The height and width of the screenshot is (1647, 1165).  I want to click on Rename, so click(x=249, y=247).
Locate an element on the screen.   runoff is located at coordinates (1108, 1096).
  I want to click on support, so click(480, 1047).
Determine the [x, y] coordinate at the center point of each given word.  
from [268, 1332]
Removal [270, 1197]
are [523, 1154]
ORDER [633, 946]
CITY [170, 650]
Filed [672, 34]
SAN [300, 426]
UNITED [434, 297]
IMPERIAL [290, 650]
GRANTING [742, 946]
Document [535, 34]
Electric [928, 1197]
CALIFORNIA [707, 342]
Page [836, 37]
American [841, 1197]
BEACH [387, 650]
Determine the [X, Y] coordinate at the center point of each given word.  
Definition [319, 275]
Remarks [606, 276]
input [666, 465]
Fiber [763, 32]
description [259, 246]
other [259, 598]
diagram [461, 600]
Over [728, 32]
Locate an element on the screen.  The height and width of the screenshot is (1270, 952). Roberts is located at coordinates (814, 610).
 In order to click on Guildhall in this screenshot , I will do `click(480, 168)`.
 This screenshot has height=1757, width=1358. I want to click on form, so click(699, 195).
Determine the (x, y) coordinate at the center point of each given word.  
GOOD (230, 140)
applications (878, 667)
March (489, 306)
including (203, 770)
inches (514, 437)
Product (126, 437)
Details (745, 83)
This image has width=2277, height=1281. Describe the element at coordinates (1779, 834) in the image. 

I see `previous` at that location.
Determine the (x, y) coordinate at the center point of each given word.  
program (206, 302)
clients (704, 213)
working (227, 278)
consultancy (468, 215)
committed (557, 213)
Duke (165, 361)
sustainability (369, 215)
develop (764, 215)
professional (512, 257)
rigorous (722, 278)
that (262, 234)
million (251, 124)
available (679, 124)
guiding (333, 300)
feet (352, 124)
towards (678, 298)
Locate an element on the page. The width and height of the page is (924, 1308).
# # # # # # #
Aim of the task: Filter the listing above down to the lines that contain the word "Determine", and copy each of them. Case matters when matching.

The reply:
Determine the [x, y] coordinate at the center point of each given word.  
Determine the [X, Y] coordinate at the center point of each given word.  
Determine the (x, y) coordinate at the center point of each given word.  
Determine the (x, y) coordinate at the center point of each given word.  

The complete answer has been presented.